# What you will do:
Reproduce the lines below exactly. Begin with the first, end with the line containing "Image resolution: width=615", and leave out the pictures.

# Records for the task:
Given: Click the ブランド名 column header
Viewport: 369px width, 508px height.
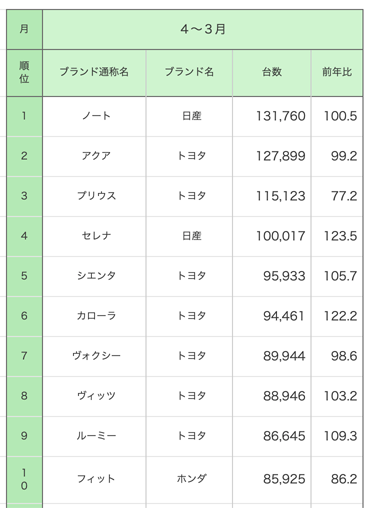Looking at the screenshot, I should click(189, 73).
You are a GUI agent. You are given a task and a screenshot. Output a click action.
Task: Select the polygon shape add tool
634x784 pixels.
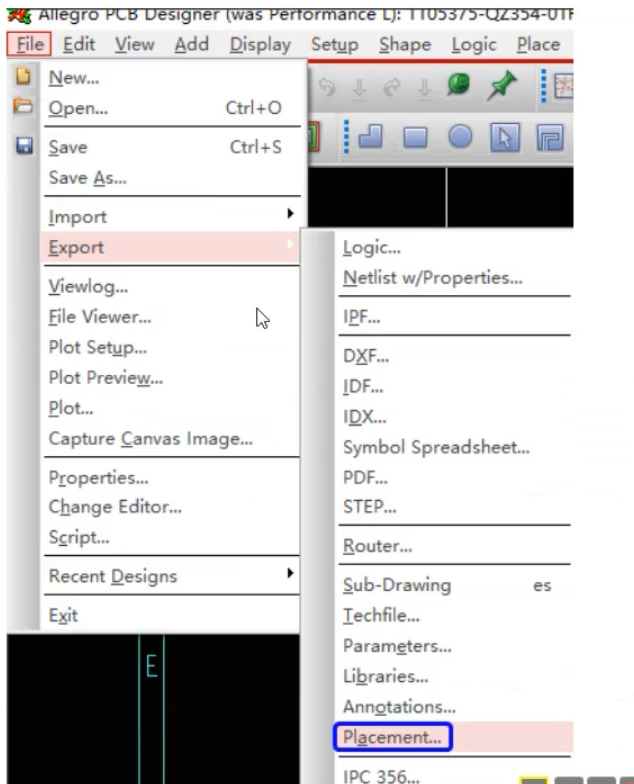[370, 136]
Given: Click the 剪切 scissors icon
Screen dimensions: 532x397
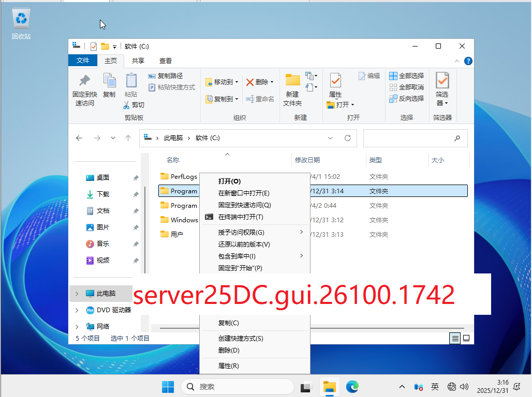Looking at the screenshot, I should coord(127,105).
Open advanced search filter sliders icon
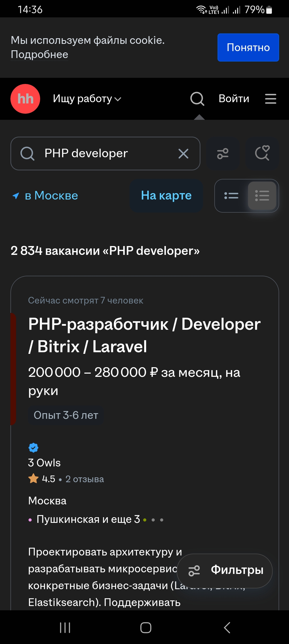Image resolution: width=289 pixels, height=644 pixels. coord(223,154)
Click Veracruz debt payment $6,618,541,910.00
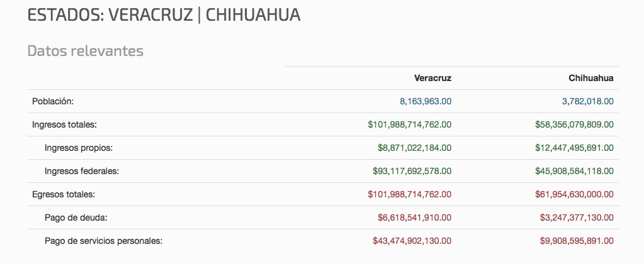Viewport: 644px width, 264px height. pos(414,217)
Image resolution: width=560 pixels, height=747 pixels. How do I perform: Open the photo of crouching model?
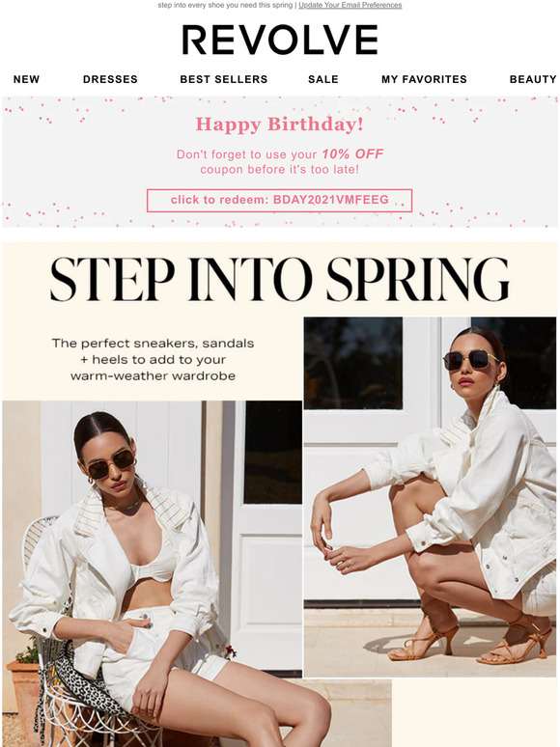[x=430, y=497]
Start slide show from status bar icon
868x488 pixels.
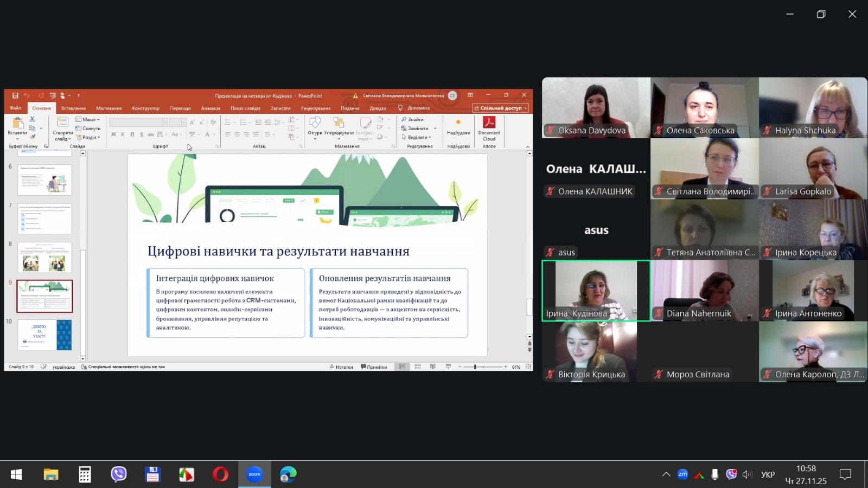pyautogui.click(x=448, y=367)
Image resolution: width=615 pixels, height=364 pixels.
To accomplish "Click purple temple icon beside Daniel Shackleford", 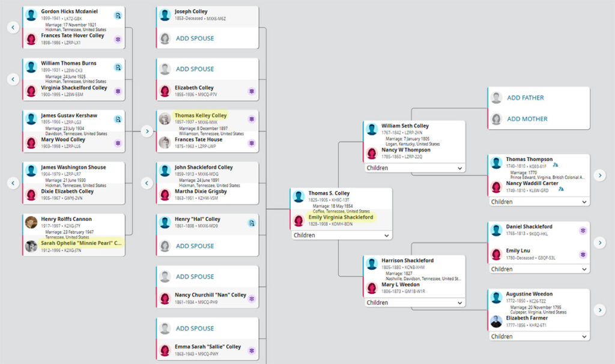I will coord(583,231).
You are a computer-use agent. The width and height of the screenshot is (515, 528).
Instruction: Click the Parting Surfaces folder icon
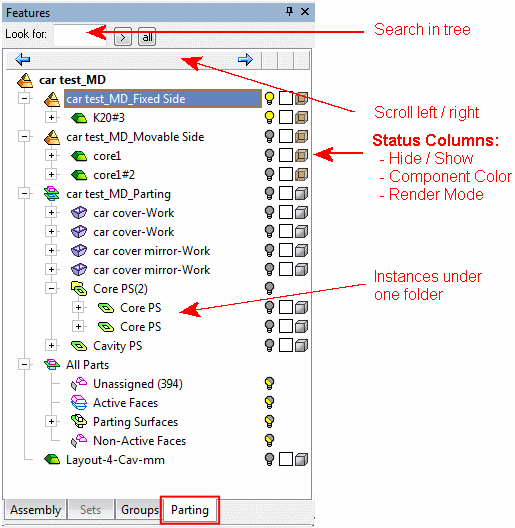(79, 421)
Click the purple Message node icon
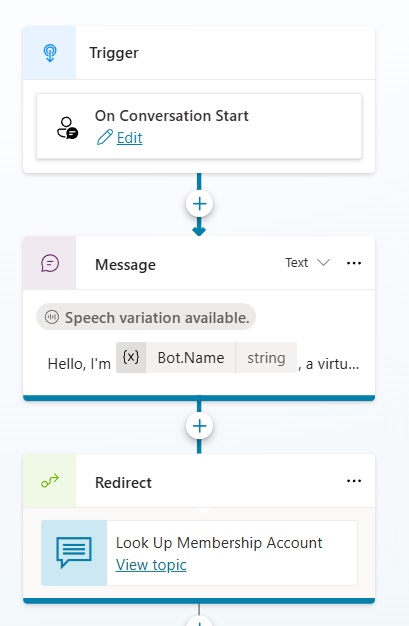This screenshot has height=626, width=409. 50,263
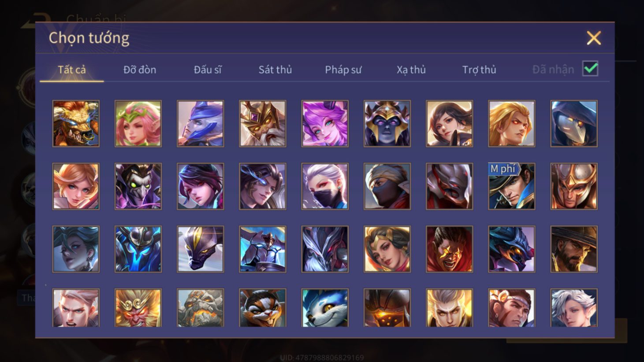Select the raccoon hero portrait
This screenshot has width=644, height=362.
[x=262, y=308]
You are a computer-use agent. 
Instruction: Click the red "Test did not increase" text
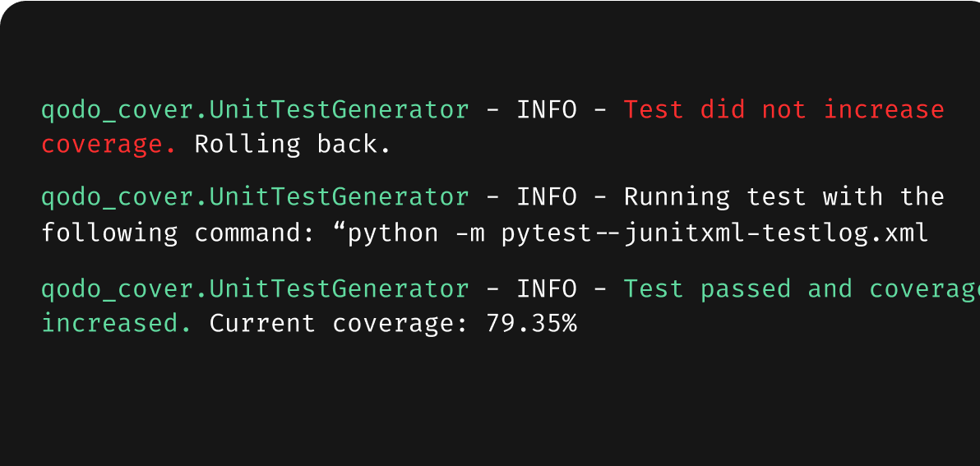coord(784,109)
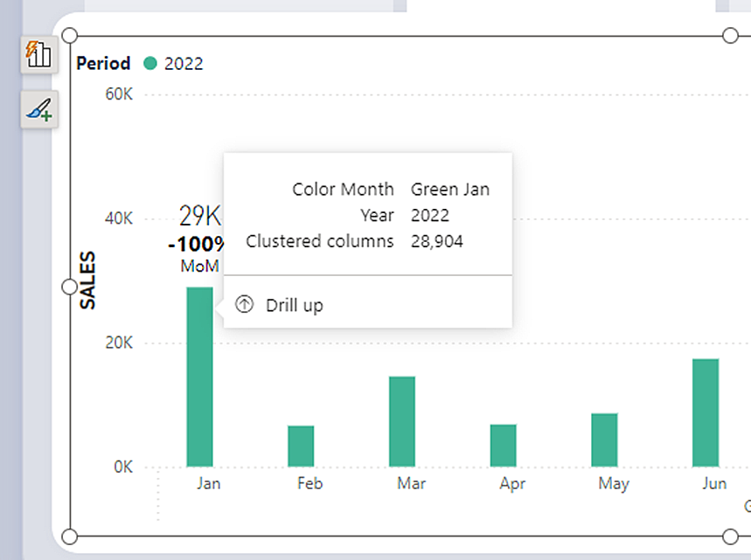751x560 pixels.
Task: Click the Analyze lightning-bolt chart icon
Action: click(x=38, y=54)
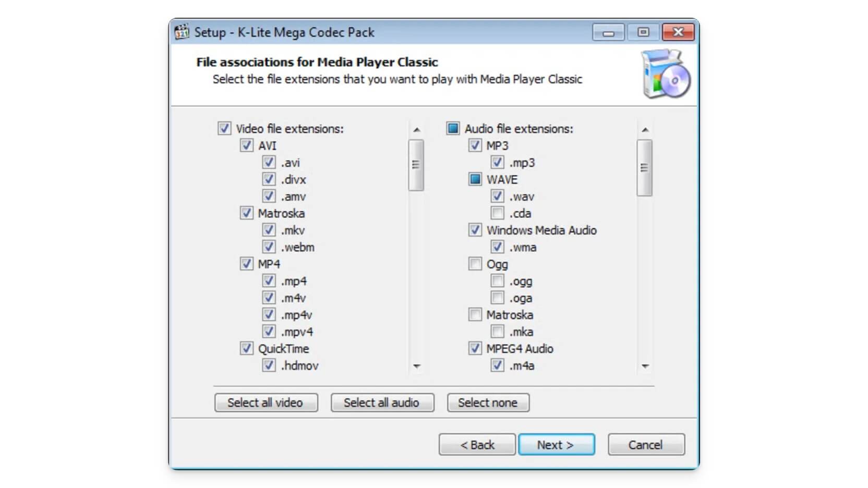The height and width of the screenshot is (488, 868).
Task: Check the .ogg extension box
Action: click(498, 281)
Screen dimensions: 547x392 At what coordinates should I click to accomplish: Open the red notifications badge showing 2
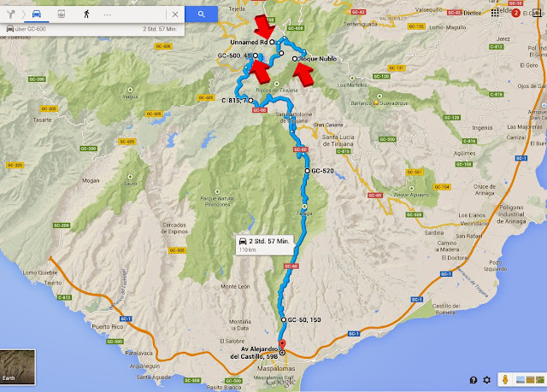[515, 14]
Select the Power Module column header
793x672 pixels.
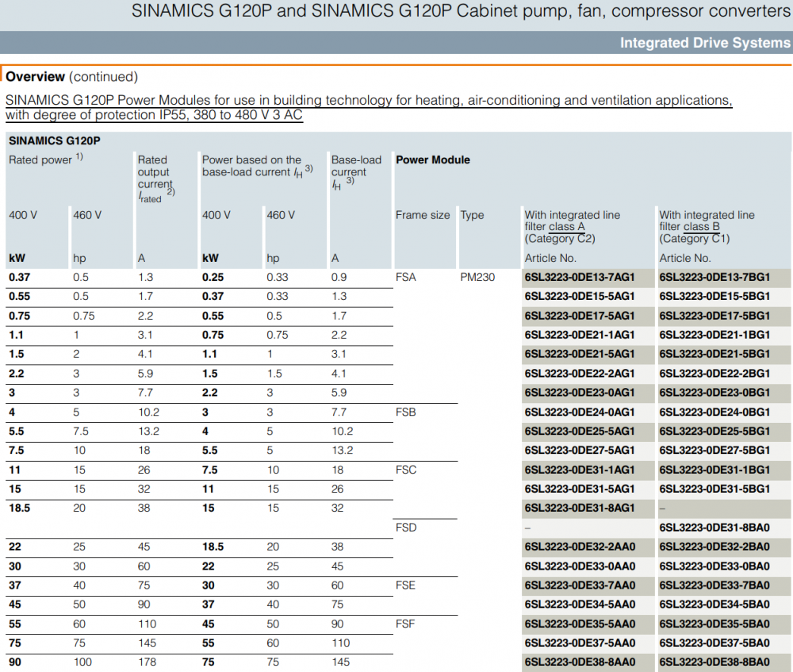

# Exercise solution:
Given: Click the ブランド名 column header
Viewport: 369px width, 508px height.
Looking at the screenshot, I should click(189, 73).
You are a GUI agent. You are given a task and a screenshot. Output a click action.
Task: Select the polygon shape add tool
634x784 pixels.
[370, 136]
Given: Click the 剪切 scissors icon
Screen dimensions: 532x397
Looking at the screenshot, I should coord(127,105).
Open advanced search filter sliders icon
Image resolution: width=289 pixels, height=644 pixels. coord(223,154)
Click Veracruz debt payment $6,618,541,910.00
Viewport: 644px width, 264px height. pos(414,217)
Image resolution: width=560 pixels, height=747 pixels. How do I perform: Open the photo of crouching model?
[x=430, y=497]
Start slide show from status bar icon
868x488 pixels.
pyautogui.click(x=448, y=367)
Image resolution: width=615 pixels, height=364 pixels.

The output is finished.